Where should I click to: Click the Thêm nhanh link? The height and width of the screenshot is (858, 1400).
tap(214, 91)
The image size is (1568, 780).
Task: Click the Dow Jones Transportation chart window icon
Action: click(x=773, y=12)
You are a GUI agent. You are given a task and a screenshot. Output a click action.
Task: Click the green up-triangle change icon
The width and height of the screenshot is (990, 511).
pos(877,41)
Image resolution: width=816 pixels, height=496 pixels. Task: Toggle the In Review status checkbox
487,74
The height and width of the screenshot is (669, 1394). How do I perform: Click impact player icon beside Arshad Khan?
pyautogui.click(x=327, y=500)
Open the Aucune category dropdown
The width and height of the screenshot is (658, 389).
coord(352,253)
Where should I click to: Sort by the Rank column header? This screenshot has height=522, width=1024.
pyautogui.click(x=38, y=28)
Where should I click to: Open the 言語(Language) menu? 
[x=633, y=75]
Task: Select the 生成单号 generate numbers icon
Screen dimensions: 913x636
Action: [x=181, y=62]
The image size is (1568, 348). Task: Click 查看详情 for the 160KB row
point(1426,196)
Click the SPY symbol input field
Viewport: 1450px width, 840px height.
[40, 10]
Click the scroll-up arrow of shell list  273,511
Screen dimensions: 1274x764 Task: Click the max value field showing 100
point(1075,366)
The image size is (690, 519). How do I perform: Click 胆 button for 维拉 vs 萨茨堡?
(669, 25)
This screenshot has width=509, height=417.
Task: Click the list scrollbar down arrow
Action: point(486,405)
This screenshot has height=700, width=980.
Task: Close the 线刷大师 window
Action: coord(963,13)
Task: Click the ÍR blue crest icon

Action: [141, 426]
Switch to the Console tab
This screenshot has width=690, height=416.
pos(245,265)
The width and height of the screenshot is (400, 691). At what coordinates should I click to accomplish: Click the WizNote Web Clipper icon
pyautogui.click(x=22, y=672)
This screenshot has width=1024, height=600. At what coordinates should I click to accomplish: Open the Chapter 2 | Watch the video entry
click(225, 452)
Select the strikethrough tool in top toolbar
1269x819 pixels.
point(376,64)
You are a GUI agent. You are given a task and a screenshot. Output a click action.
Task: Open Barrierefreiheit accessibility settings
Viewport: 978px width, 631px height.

══════

# ASSIGNED TASK:
Give the data again, exactly as written.

# TASK ANSWER:
Where should I click to: Click the Thêm nhanh link? The height and width of the screenshot is (858, 1400).
tap(214, 91)
The image size is (1568, 780).
Task: Click the Dow Jones Transportation chart window icon
Action: click(x=773, y=12)
You are a GUI agent. You are given a task and a screenshot. Output a click action.
Task: Click the green up-triangle change icon
The width and height of the screenshot is (990, 511).
pos(877,41)
Image resolution: width=816 pixels, height=496 pixels. Task: Toggle the In Review status checkbox
487,74
The height and width of the screenshot is (669, 1394). How do I perform: Click impact player icon beside Arshad Khan?
pyautogui.click(x=327, y=500)
Open the Aucune category dropdown
The width and height of the screenshot is (658, 389).
coord(352,253)
Where should I click to: Sort by the Rank column header? This screenshot has height=522, width=1024.
pyautogui.click(x=38, y=28)
Where should I click to: Open the 言語(Language) menu? 
[x=633, y=75]
Task: Select the 生成单号 generate numbers icon
Screen dimensions: 913x636
Action: [x=181, y=62]
The image size is (1568, 348). Task: Click 查看详情 for the 160KB row
point(1426,196)
Click the SPY symbol input field
Viewport: 1450px width, 840px height.
[40, 10]
Click the scroll-up arrow of shell list  273,511
Screen dimensions: 1274x764 Task: Click the max value field showing 100
point(1075,366)
The image size is (690, 519). How do I perform: Click 胆 button for 维拉 vs 萨茨堡?
(669, 25)
This screenshot has width=509, height=417.
Task: Click the list scrollbar down arrow
Action: point(486,405)
This screenshot has height=700, width=980.
Task: Close the 线刷大师 window
Action: coord(963,13)
Task: Click the ÍR blue crest icon

Action: [141, 426]
Switch to the Console tab
This screenshot has width=690, height=416.
pos(245,265)
The width and height of the screenshot is (400, 691). At what coordinates should I click to accomplish: Click the WizNote Web Clipper icon
pyautogui.click(x=22, y=672)
This screenshot has width=1024, height=600. At what coordinates should I click to accomplish: Open the Chapter 2 | Watch the video entry
click(225, 452)
Select the strikethrough tool in top toolbar
1269x819 pixels.
point(376,64)
You are a GUI agent. You are given a task and a screenshot. Output a click action.
Task: Open Barrierefreiheit accessibility settings
Viewport: 978px width, 631px height.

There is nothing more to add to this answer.